== Your objective ==
The full set of entries should be repeated without a single change.

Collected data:
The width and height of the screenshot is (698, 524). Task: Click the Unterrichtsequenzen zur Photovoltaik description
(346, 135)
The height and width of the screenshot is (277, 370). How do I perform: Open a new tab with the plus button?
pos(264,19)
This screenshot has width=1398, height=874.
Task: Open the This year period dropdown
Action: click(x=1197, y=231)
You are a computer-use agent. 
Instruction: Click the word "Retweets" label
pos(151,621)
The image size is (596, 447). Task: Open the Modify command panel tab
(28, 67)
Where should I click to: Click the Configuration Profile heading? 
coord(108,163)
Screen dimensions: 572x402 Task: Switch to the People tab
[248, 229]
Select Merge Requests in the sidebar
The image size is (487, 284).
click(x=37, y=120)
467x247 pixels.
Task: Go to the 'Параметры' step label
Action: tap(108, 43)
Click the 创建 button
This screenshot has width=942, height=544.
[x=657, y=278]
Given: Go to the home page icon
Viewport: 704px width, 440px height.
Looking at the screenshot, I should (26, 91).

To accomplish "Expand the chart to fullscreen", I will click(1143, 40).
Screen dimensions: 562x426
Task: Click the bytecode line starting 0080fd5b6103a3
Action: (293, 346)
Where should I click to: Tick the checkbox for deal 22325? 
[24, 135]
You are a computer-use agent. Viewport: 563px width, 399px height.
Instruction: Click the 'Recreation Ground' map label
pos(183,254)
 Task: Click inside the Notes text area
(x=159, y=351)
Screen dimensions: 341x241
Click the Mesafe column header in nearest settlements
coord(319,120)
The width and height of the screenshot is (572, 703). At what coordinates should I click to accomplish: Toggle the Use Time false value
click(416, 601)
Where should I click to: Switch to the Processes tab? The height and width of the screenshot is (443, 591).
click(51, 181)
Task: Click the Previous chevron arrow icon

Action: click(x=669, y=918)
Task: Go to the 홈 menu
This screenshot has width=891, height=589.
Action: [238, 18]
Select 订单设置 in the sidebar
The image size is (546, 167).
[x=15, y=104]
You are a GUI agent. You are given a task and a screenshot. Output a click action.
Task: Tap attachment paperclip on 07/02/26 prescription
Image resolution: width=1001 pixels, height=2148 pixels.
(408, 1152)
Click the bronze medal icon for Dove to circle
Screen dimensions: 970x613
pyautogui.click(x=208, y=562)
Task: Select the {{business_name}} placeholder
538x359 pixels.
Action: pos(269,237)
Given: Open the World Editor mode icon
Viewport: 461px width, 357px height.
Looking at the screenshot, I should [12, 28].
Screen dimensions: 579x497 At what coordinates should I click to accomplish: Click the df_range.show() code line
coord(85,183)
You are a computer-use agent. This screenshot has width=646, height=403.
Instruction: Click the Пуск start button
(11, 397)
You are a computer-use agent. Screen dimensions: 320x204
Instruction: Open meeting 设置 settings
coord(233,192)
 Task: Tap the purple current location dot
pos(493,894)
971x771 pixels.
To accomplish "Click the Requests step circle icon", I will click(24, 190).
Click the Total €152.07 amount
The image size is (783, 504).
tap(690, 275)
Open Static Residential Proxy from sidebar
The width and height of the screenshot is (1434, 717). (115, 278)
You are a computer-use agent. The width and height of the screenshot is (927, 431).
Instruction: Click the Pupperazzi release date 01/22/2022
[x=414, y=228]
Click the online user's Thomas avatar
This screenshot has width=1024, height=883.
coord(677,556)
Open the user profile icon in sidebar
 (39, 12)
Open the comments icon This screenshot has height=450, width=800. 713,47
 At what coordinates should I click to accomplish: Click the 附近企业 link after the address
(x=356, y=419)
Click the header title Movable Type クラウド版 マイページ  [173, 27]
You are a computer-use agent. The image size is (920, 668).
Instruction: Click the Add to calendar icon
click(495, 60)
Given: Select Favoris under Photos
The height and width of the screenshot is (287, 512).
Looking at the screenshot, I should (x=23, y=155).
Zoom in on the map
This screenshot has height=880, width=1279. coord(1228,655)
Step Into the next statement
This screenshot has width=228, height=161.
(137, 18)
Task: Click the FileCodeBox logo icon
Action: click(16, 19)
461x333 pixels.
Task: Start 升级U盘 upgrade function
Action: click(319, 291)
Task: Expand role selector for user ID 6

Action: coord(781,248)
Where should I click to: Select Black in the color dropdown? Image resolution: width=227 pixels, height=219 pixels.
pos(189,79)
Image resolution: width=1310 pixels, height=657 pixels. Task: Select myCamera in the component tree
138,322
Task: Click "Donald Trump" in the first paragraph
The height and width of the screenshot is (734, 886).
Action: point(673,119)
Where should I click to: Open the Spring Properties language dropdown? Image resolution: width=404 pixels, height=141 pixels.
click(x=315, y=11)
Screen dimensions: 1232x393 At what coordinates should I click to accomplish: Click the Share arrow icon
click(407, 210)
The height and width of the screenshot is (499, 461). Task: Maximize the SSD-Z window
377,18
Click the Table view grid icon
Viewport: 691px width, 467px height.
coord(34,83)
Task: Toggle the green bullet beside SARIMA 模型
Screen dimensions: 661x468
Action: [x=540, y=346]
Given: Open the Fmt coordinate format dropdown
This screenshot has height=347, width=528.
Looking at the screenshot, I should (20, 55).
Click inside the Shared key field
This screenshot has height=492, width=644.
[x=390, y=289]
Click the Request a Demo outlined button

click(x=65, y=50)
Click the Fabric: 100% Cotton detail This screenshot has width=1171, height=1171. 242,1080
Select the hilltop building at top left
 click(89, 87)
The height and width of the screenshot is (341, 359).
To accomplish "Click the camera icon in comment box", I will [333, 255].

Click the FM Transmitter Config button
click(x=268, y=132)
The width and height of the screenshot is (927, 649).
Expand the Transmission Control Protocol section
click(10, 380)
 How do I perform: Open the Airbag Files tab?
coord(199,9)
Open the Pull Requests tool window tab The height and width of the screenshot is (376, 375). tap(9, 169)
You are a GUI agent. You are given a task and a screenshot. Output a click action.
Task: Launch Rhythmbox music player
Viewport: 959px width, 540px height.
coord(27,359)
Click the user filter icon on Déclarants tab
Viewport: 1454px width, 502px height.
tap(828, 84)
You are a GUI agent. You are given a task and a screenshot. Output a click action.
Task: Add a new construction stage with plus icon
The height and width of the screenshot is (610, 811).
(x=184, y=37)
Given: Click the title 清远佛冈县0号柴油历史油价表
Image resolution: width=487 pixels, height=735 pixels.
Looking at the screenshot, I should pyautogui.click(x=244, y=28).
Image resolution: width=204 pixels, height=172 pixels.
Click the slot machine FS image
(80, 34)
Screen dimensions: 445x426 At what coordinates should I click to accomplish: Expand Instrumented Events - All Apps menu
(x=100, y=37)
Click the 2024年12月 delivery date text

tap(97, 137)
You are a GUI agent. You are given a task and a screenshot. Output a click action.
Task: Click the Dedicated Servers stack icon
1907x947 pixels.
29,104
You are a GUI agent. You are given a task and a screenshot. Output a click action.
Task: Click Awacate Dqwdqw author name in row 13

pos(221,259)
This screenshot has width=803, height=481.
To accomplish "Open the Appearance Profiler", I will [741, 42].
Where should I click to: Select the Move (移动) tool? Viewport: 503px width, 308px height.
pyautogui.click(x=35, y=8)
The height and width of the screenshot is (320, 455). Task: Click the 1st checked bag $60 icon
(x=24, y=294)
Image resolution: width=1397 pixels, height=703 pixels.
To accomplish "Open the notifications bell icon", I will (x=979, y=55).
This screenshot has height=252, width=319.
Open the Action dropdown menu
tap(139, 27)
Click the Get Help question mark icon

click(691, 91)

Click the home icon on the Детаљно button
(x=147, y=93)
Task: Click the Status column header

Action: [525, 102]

== Exercise result ==
The width and height of the screenshot is (698, 524). Task: Click the Unterrichtsequenzen zur Photovoltaik description
(346, 135)
The height and width of the screenshot is (277, 370). How do I perform: Open a new tab with the plus button?
pos(264,19)
This screenshot has width=1398, height=874.
Task: Open the This year period dropdown
Action: click(x=1197, y=231)
You are a computer-use agent. 
Instruction: Click the word "Retweets" label
pos(151,621)
The image size is (596, 447). Task: Open the Modify command panel tab
(28, 67)
Where should I click to: Click the Configuration Profile heading? 
coord(108,163)
Screen dimensions: 572x402 Task: Switch to the People tab
[248, 229]
Select Merge Requests in the sidebar
The image size is (487, 284).
click(x=37, y=120)
467x247 pixels.
Task: Go to the 'Параметры' step label
Action: tap(108, 43)
Click the 创建 button
This screenshot has width=942, height=544.
[x=657, y=278]
Given: Go to the home page icon
Viewport: 704px width, 440px height.
Looking at the screenshot, I should (26, 91).

To accomplish "Expand the chart to fullscreen", I will click(1143, 40).
Screen dimensions: 562x426
Task: Click the bytecode line starting 0080fd5b6103a3
Action: (293, 346)
Where should I click to: Tick the checkbox for deal 22325? 
[24, 135]
You are a computer-use agent. Viewport: 563px width, 399px height.
Instruction: Click the 'Recreation Ground' map label
pos(183,254)
 Task: Click inside the Notes text area
(x=159, y=351)
Screen dimensions: 341x241
Click the Mesafe column header in nearest settlements
coord(319,120)
The width and height of the screenshot is (572, 703). At what coordinates should I click to accomplish: Toggle the Use Time false value
click(416, 601)
Where should I click to: Switch to the Processes tab? The height and width of the screenshot is (443, 591).
click(51, 181)
Task: Click the Previous chevron arrow icon

Action: click(x=669, y=918)
Task: Go to the 홈 menu
This screenshot has width=891, height=589.
Action: [238, 18]
Select 订单设置 in the sidebar
The image size is (546, 167).
[x=15, y=104]
You are a GUI agent. You are given a task and a screenshot. Output a click action.
Task: Tap attachment paperclip on 07/02/26 prescription
Image resolution: width=1001 pixels, height=2148 pixels.
(408, 1152)
Click the bronze medal icon for Dove to circle
Screen dimensions: 970x613
pyautogui.click(x=208, y=562)
Task: Select the {{business_name}} placeholder
538x359 pixels.
Action: pos(269,237)
Given: Open the World Editor mode icon
Viewport: 461px width, 357px height.
Looking at the screenshot, I should [12, 28].
Screen dimensions: 579x497 At what coordinates should I click to accomplish: Click the df_range.show() code line
coord(85,183)
You are a computer-use agent. This screenshot has width=646, height=403.
Instruction: Click the Пуск start button
(11, 397)
You are a computer-use agent. Screen dimensions: 320x204
Instruction: Open meeting 设置 settings
coord(233,192)
 Task: Tap the purple current location dot
pos(493,894)
971x771 pixels.
To accomplish "Click the Requests step circle icon", I will click(24, 190).
Click the Total €152.07 amount
The image size is (783, 504).
tap(690, 275)
Open Static Residential Proxy from sidebar
The width and height of the screenshot is (1434, 717). (115, 278)
You are a computer-use agent. The width and height of the screenshot is (927, 431).
Instruction: Click the Pupperazzi release date 01/22/2022
[x=414, y=228]
Click the online user's Thomas avatar
This screenshot has width=1024, height=883.
coord(677,556)
Open the user profile icon in sidebar
 (39, 12)
Open the comments icon This screenshot has height=450, width=800. 713,47
 At what coordinates should I click to accomplish: Click the 附近企业 link after the address
(x=356, y=419)
Click the header title Movable Type クラウド版 マイページ  [173, 27]
You are a computer-use agent. The image size is (920, 668).
Instruction: Click the Add to calendar icon
click(495, 60)
Given: Select Favoris under Photos
The height and width of the screenshot is (287, 512).
Looking at the screenshot, I should (x=23, y=155).
Zoom in on the map
This screenshot has height=880, width=1279. coord(1228,655)
Step Into the next statement
This screenshot has width=228, height=161.
(137, 18)
Task: Click the FileCodeBox logo icon
Action: click(16, 19)
461x333 pixels.
Task: Start 升级U盘 upgrade function
Action: click(319, 291)
Task: Expand role selector for user ID 6

Action: coord(781,248)
Where should I click to: Select Black in the color dropdown? Image resolution: width=227 pixels, height=219 pixels.
pos(189,79)
Image resolution: width=1310 pixels, height=657 pixels. Task: Select myCamera in the component tree
138,322
Task: Click "Donald Trump" in the first paragraph
The height and width of the screenshot is (734, 886).
Action: point(673,119)
Where should I click to: Open the Spring Properties language dropdown? Image resolution: width=404 pixels, height=141 pixels.
click(x=315, y=11)
Screen dimensions: 1232x393 At what coordinates should I click to accomplish: Click the Share arrow icon
click(407, 210)
The height and width of the screenshot is (499, 461). Task: Maximize the SSD-Z window
377,18
Click the Table view grid icon
Viewport: 691px width, 467px height.
coord(34,83)
Task: Toggle the green bullet beside SARIMA 模型
Screen dimensions: 661x468
Action: [x=540, y=346]
Given: Open the Fmt coordinate format dropdown
This screenshot has height=347, width=528.
Looking at the screenshot, I should (20, 55).
Click inside the Shared key field
This screenshot has height=492, width=644.
[x=390, y=289]
Click the Request a Demo outlined button

click(x=65, y=50)
Click the Fabric: 100% Cotton detail This screenshot has width=1171, height=1171. 242,1080
Select the hilltop building at top left
 click(89, 87)
The height and width of the screenshot is (341, 359).
To accomplish "Click the camera icon in comment box", I will [333, 255].

Click the FM Transmitter Config button
click(x=268, y=132)
The width and height of the screenshot is (927, 649).
Expand the Transmission Control Protocol section
click(10, 380)
 How do I perform: Open the Airbag Files tab?
coord(199,9)
Open the Pull Requests tool window tab The height and width of the screenshot is (376, 375). tap(9, 169)
You are a GUI agent. You are given a task and a screenshot. Output a click action.
Task: Launch Rhythmbox music player
Viewport: 959px width, 540px height.
coord(27,359)
Click the user filter icon on Déclarants tab
Viewport: 1454px width, 502px height.
tap(828, 84)
You are a GUI agent. You are given a task and a screenshot. Output a click action.
Task: Add a new construction stage with plus icon
The height and width of the screenshot is (610, 811).
(x=184, y=37)
Given: Click the title 清远佛冈县0号柴油历史油价表
Image resolution: width=487 pixels, height=735 pixels.
Looking at the screenshot, I should pyautogui.click(x=244, y=28).
Image resolution: width=204 pixels, height=172 pixels.
Click the slot machine FS image
(80, 34)
Screen dimensions: 445x426 At what coordinates should I click to accomplish: Expand Instrumented Events - All Apps menu
(x=100, y=37)
Click the 2024年12月 delivery date text

tap(97, 137)
You are a GUI agent. You are given a task and a screenshot. Output a click action.
Task: Click the Dedicated Servers stack icon
1907x947 pixels.
29,104
You are a GUI agent. You are given a task and a screenshot. Output a click action.
Task: Click Awacate Dqwdqw author name in row 13

pos(221,259)
This screenshot has width=803, height=481.
To accomplish "Open the Appearance Profiler", I will [741, 42].
Where should I click to: Select the Move (移动) tool? Viewport: 503px width, 308px height.
pyautogui.click(x=35, y=8)
The height and width of the screenshot is (320, 455). Task: Click the 1st checked bag $60 icon
(x=24, y=294)
Image resolution: width=1397 pixels, height=703 pixels.
To accomplish "Open the notifications bell icon", I will (x=979, y=55).
This screenshot has height=252, width=319.
Open the Action dropdown menu
tap(139, 27)
Click the Get Help question mark icon

click(691, 91)

Click the home icon on the Детаљно button
(x=147, y=93)
Task: Click the Status column header

Action: [525, 102]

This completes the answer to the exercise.